近未来小説「 Neo Border - The near future -」
Episode 4 勇者の光束 Ⅲ
ふとみると、ロレンツォの頬に流れるものがあった。
Lorenzo
「・・・生きててよかった・・・ヴェズルフェルニルと一緒に仕事ができるなんて最高だ」
「あるミッションで悪い偶然が重なって、どうにも身動きが取れなくなっていよいよ俺もおしまいだなと思った時、 奇跡的にバックウインドが現れた。
もちろん、そんなことはありえない状況だったし、罠と考えるのが自然だったが、 不思議に何の疑いも感じなかった。
俺はすぐにそこに飛び込んだ。
・・・そして生きて戻ってこれた。
俺は確信した。
この奇跡を起こせる奴は彼しかいない、と。
俺は感謝を伝えたくてそのバックウインドの痕跡を追ったがいつもミストが遮った。
もちろん、様々な組織もこのバックウインドを送り込んだ奴を罠やフェイクでおびき出そうとしたり、 無数の追跡AIを放ったが、ことごとくLostしていった。
最後には、奴らは
”多くの偶然からバックウインドのバグが生まれた。
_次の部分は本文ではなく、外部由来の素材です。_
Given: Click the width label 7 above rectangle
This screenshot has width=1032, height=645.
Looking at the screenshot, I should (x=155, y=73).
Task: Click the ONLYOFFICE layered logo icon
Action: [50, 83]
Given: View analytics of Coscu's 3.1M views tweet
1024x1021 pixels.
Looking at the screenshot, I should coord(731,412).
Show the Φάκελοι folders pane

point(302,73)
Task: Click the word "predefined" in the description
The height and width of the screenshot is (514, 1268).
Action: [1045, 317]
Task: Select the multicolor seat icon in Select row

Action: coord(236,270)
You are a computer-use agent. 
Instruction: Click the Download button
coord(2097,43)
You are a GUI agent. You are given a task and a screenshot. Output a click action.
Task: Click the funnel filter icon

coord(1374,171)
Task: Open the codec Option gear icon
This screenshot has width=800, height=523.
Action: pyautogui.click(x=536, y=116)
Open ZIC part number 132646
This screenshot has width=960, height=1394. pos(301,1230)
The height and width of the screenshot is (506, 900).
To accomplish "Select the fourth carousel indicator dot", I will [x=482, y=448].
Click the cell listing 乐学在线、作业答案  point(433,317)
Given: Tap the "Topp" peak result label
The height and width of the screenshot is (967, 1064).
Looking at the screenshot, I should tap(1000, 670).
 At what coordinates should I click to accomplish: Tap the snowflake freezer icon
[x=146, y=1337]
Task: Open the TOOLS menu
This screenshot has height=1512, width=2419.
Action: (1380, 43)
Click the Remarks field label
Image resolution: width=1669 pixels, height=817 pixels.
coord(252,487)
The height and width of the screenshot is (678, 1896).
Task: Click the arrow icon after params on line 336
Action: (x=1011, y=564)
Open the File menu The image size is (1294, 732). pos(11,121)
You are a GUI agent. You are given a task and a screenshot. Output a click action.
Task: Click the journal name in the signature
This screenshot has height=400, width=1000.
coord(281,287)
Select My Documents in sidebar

その証拠に追跡不能で、痕跡もない”
と結論付けるしかなかった。
とはいえそんな結論を長官が受け入れるはずがないから虚構をでっち上げたわけだが、 でもそんなわけはない!
おれはこうして生きている。
偶然にできたバックウインドなら、 必ずしも脱出ルートのみを示すわけがない。
ましてバグで生まれたルートなどは、ほとんどが行き止まりとなるに決まっているじゃないか。
そして俺と同じように命を救ってもらった奴らを、俺は知っている。
偶然があちらこちらで起こるとするなら、それは偶然じゃなくて 必然と言わざる負えないだろう?
・・・とにかく、本当にあえてうれしいよ」
レスクヴァはターミナルに流れていく黒い集団を見ながらハンカチを手渡した。
Roskva
「演説は終わった? あなたの悪いところはおしゃべりが多いこと。あなたの声がこの風に乗ってハワイまで届くとしたら困ることもあるんじゃない?」
Lorenzo
「え!あれはまだ先の・・・」
Roskva
「でもね、 あなたの良いところはその抑えようとしても抑えきれない素直な心。 私はそこは好きよ」
Lorenzo
「え!今なんて言った!ちょっと風が吹いてきてよく聞こえなかったよ。もう一度言ってくれ」
Roskva
「それは偶然?必然?
ただね、実は、私もバックウインドに飛び込んだことがある」
「だから、そう・・・ヴェズルフェルニルを出迎えに行かないと」
レスクヴァはそう言うとデッキを後にした。